[PROMPT]
Write out the data again exactly, skipping every picture.
┌────────
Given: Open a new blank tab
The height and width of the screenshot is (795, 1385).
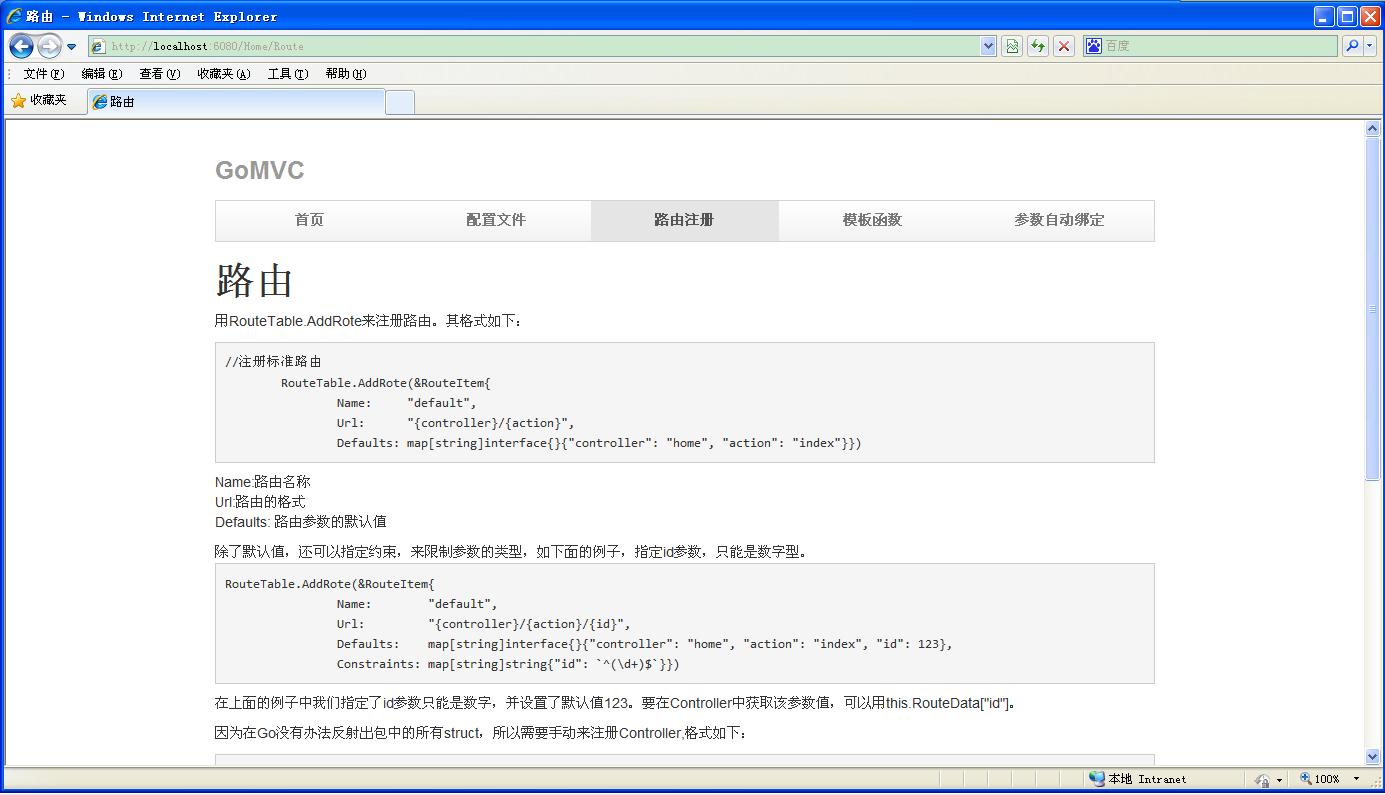Looking at the screenshot, I should (x=400, y=102).
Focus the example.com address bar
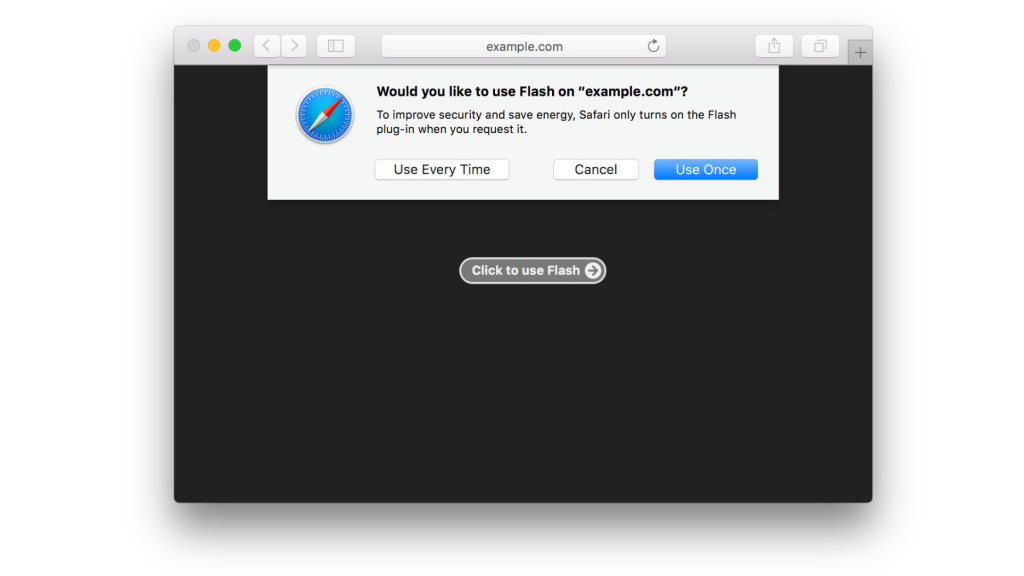The image size is (1024, 576). [524, 46]
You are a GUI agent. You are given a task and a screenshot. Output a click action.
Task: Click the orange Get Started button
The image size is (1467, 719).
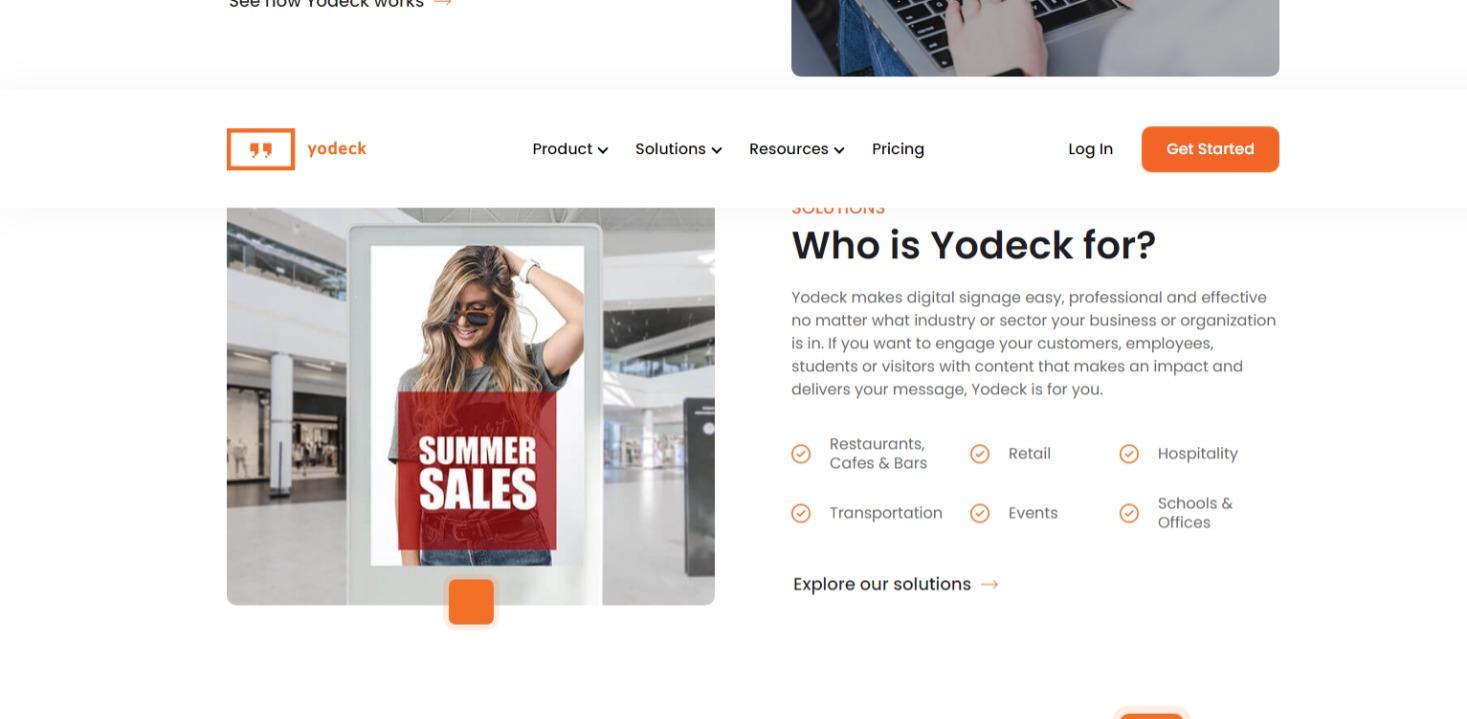coord(1210,149)
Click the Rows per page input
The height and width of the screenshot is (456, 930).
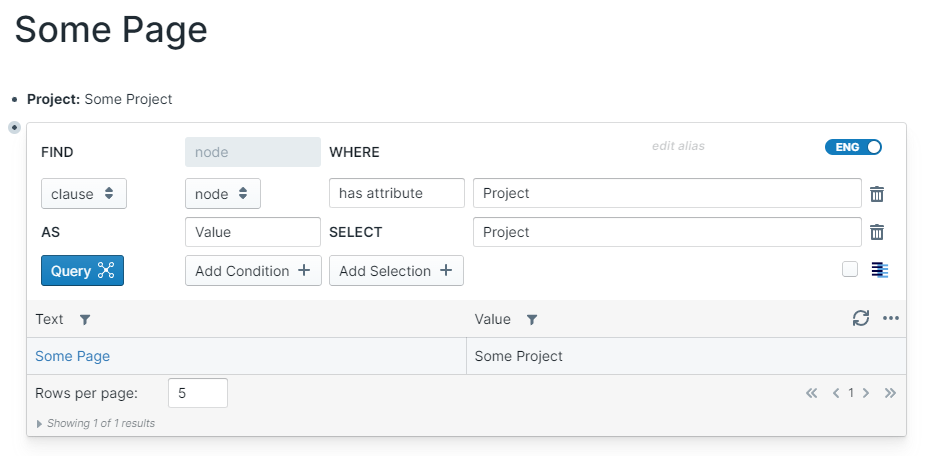click(197, 393)
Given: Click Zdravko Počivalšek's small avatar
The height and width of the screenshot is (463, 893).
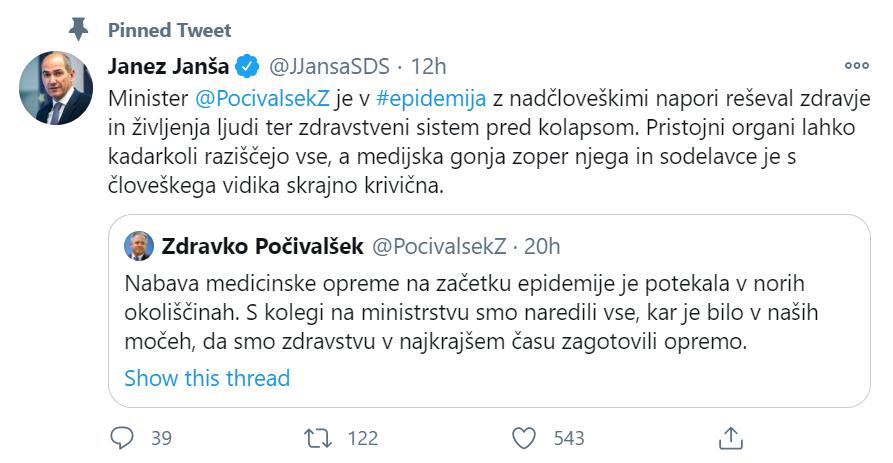Looking at the screenshot, I should (x=139, y=245).
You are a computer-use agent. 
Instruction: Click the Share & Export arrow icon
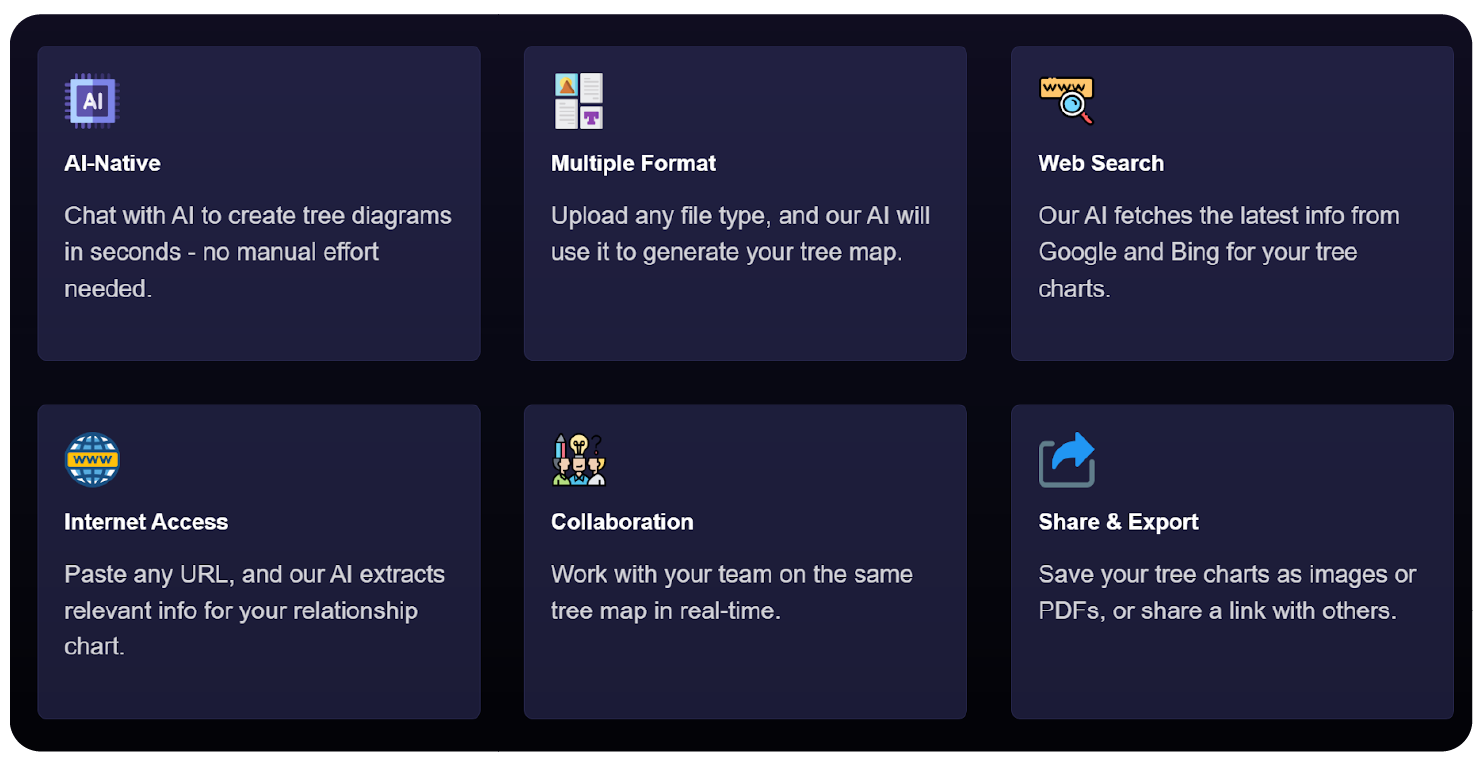[1066, 460]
└────────
[SOLUTION FOR THIS TASK]
Given: Open a new blank tab
The height and width of the screenshot is (795, 1385).
Looking at the screenshot, I should (x=400, y=102).
Focus the example.com address bar
The image size is (1024, 576). [524, 46]
You are a GUI agent. You are given a task and a screenshot. Output a click action.
Task: Click the orange Get Started button
The image size is (1467, 719).
coord(1210,149)
Click the Rows per page input
The height and width of the screenshot is (456, 930).
click(197, 393)
Given: Click Zdravko Počivalšek's small avatar
The height and width of the screenshot is (463, 893).
Looking at the screenshot, I should (x=139, y=245).
You are a computer-use agent. 
Instruction: Click the Share & Export arrow icon
[1066, 460]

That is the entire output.